Back to Community
Porting a scikit-learn model from the Research environment to the Algorithms environment


I've successfully used Quantopian's Research environment to generate a Random forest model to predict forward price movement on stock prices.

Now, I'd like to port the model to the Algorithms environment to run full back tests on the model.

The Pickle module is not supported in Quantopian's environments. What's the best way to port my model to the Algorithms environment?

7 responses

The requests for either pickle or joblib have been ongoing for years now. Just ridiculous, especially if you want to deploy a predictor.

I understand the risk of being able to export data with pickle or joblib from Quantopian, however implementing a load only function from either pickle or joblib would mitigate the risk. And give everybody what they want.

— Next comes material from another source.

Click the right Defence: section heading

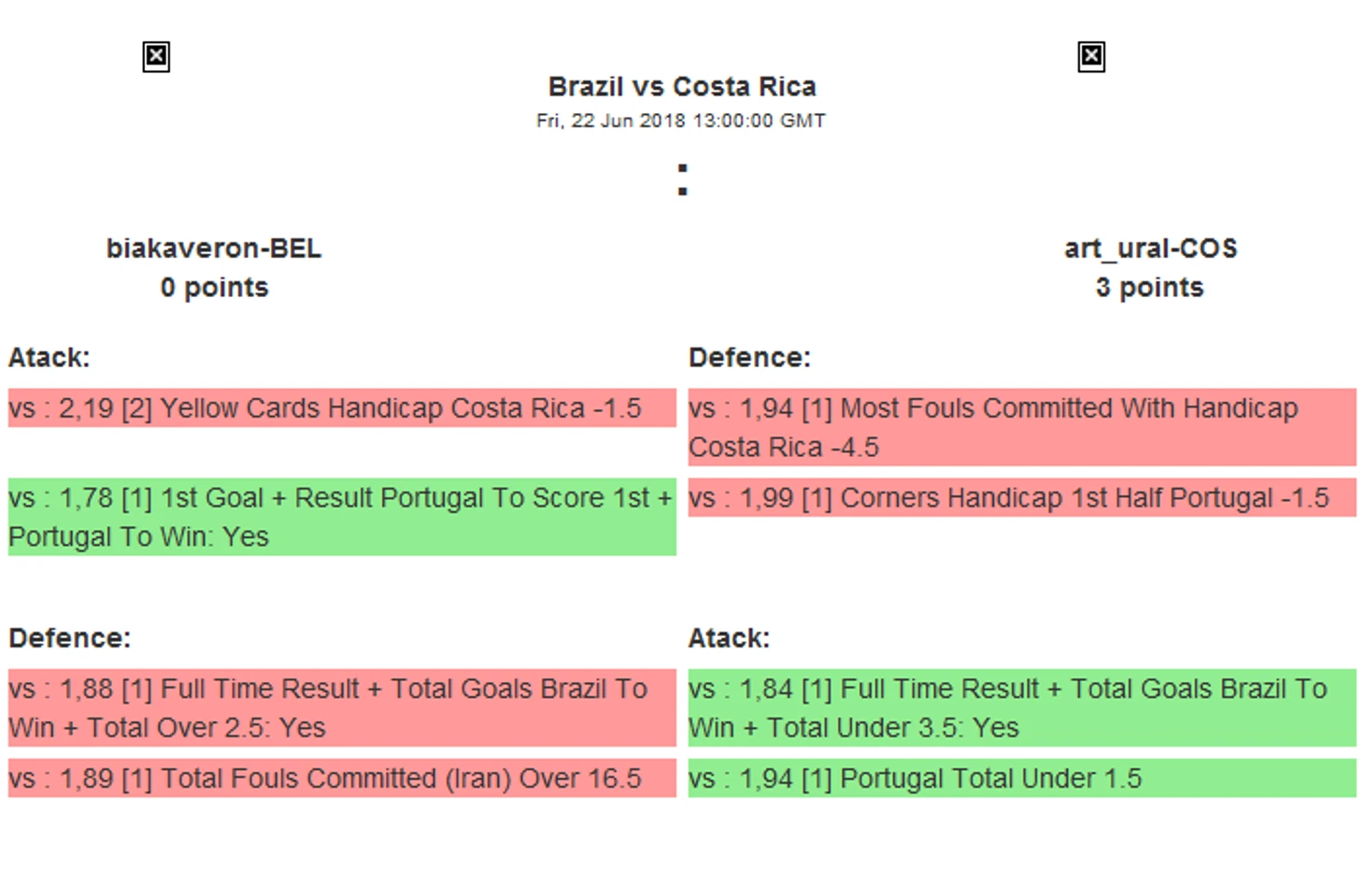749,358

However it is 2016 and scikitlearn is becoming more popular. Having support for to implement trained models outside of Quantopian would be awesome.

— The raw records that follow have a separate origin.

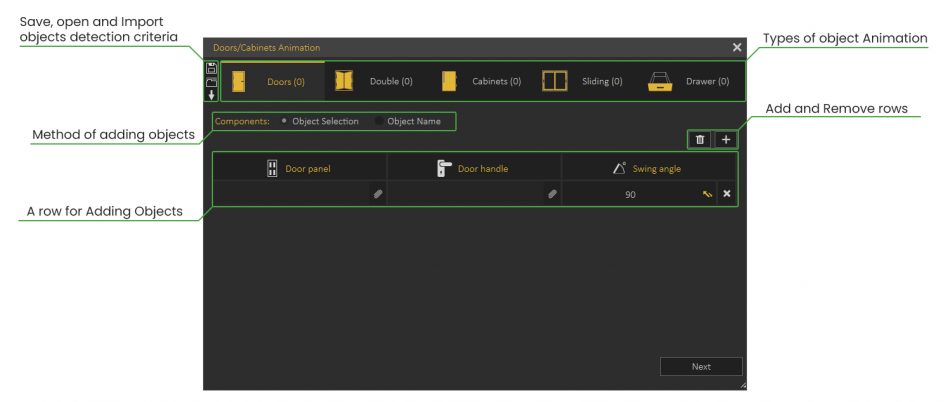Flip swing direction with yellow arrow icon
The width and height of the screenshot is (950, 402).
pyautogui.click(x=707, y=194)
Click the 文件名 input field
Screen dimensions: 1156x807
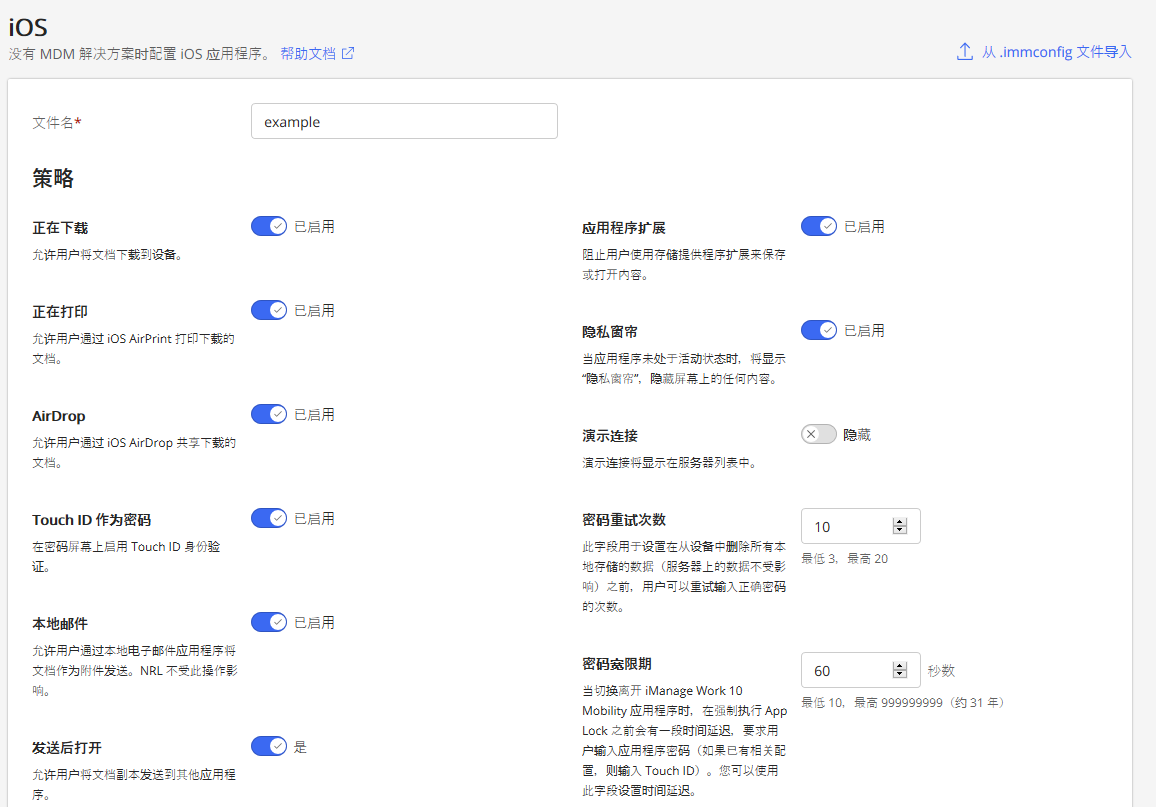404,121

I gave up on building these sort of models since you can not use Pickle. Its a mystery to me why cant Q make this work within the data licencing requirements.

We need Pickle to work in Q !

Yes, we I'm running into same problem. I want to build model externally and use it in the strategy. Or build model in research and use in a live strategy.

Unless you're building something that is overly complex with a metric crap load of features, as a work around, checkout Jason Brownlee's book on implementing many of the scikitlearn algos in raw python. He breaks down how many of the algos work and breaks open the black box of scikitlearn. If you substitute pandas where necessary, you can streamline his code even more.

Really the amount of data you would be pickling from the scikitlearn object, on a trained model, is fairly minimal. Of course that changes depending on the number of features and the algo type. It's minimal enough that you could follow Jason's examples and load in the trained data you need via CSV and be ready to do some damage.

As more food for thought, there is a recent discussion on Quora from Quant Jesus Ernie Chan about machine learning algos, worth reading many times over. Unless of course it's a mirage and he's secretly converting his bank account into an extension of the Federal Reserve banking system with a XG Boost algo he's put together.

I just wanted to add my voice here: the fact that we can't load a pre-trained model is utterly ridiculous. As of December 2017 this feature is not on any timeline and Q cannot offer even an idea of when it might be available.

Such as shame as the infrastructure is great; this is a major oversight that the competitors (e.g. Quantiacs) have already addressed. Thus far, this is preventing me (and I'm sure plenty of others) from using Quantopian.

Yes please. What everyone else has already said...